Davis gave her the container of ice cream, and she had to use two hands to his one big palm to hold it steady. Brown, brown, brown eyes fixed on her, and he rested his head on the arm draped behind her. She wondered how his square, defined features could look so much like a boy after a long, busy day at the circus. He was tired but so content. Any frightening moments were forgotten. He had burned off all the ragged energy in his body, and now he could sleep.

He was alive, so maybe she could sleep, too. Or maybe she had less reason to shut her eyes than she'd ever had before – not counting watching the back of a certain unnamed son of Krypton. She was very small next to their Kryptonian problems, and she could only stretch so far. She wouldn't fool her mundane human self into believing she could be everything to him. She was enough, for now, and that was enough for her until she could work on her life.

It was plenty that Davis was obsessed with her; making it a mutual feeling would make her too in love to protect him. He looked hungry again, a different kind of hunger and one that wouldn't be sated easily. She'd longed to be somebody's favourite, their absolute necessity. She'd willed Clark's killer into existence.

Like all her most ridiculous ideas, it wouldn't leave her alone. Chloe knew her wishes didn't bend reality, but she felt like it was some ironic twist just for her and Clark. The man of her dreams was half monster, and that monster was Clark's worse nightmare. It killed humans because it wasn't from Earth. It didn't feel anything for anyone.
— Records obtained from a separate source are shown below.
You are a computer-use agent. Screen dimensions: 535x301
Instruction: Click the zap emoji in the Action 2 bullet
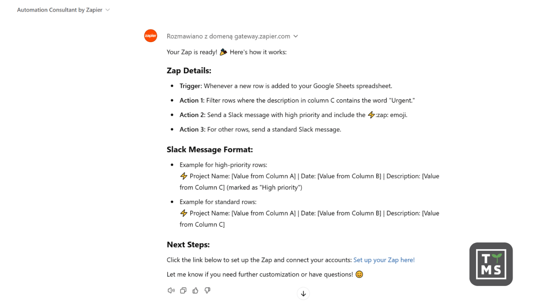[x=370, y=115]
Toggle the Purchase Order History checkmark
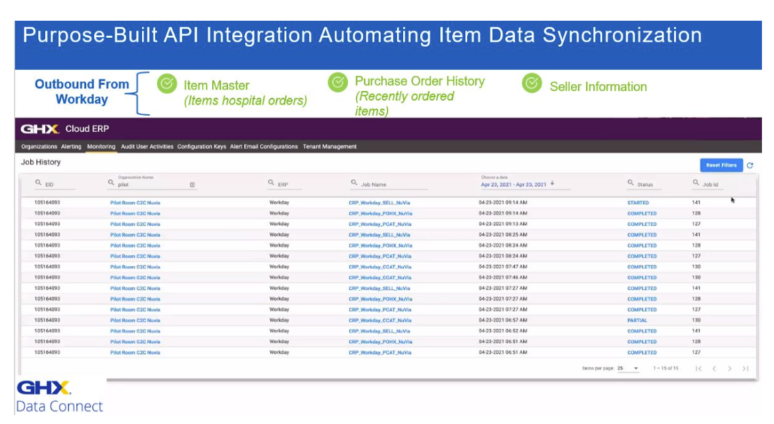 336,83
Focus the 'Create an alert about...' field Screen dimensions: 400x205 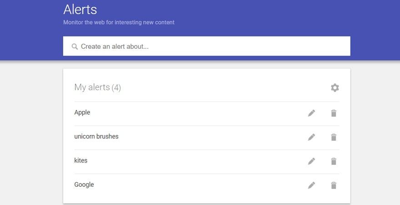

She wasn't even going to tell herself she wasn't in love with Davis Bloome, because that had been the easy part. They'd had a gradual fall into a deep, deep hole, and there was something with red eyes in there with them. It didn't want to hurt her, but it would slice through the bones of anyone who tried to put her back on solid ground.

Davis had a rather tight grip on her, anyway, and it was more than needing her to calm himself. She knew he had tried to keep away for her safety. She hadn't been running away screaming at any point – even knowing their friendship would bother Jimmy. Some crazy day of the last year, she'd chosen Davis. He was better for her than Jimmy – stronger and able to dominate her attention in a way Jimmy never would. But he was a part of a greater whole that felt like the end of the world.

She didn't want to betray anyone, but no one else in her life had faith in her. Davis was the only one. She knew that was love blinding him, but it was really her intention to do her best. Fuck Clark and his two ancestral homes, standing above everyone and crossing his arms petulantly. Fuck Oliver's rapidly degenerating moral superiority.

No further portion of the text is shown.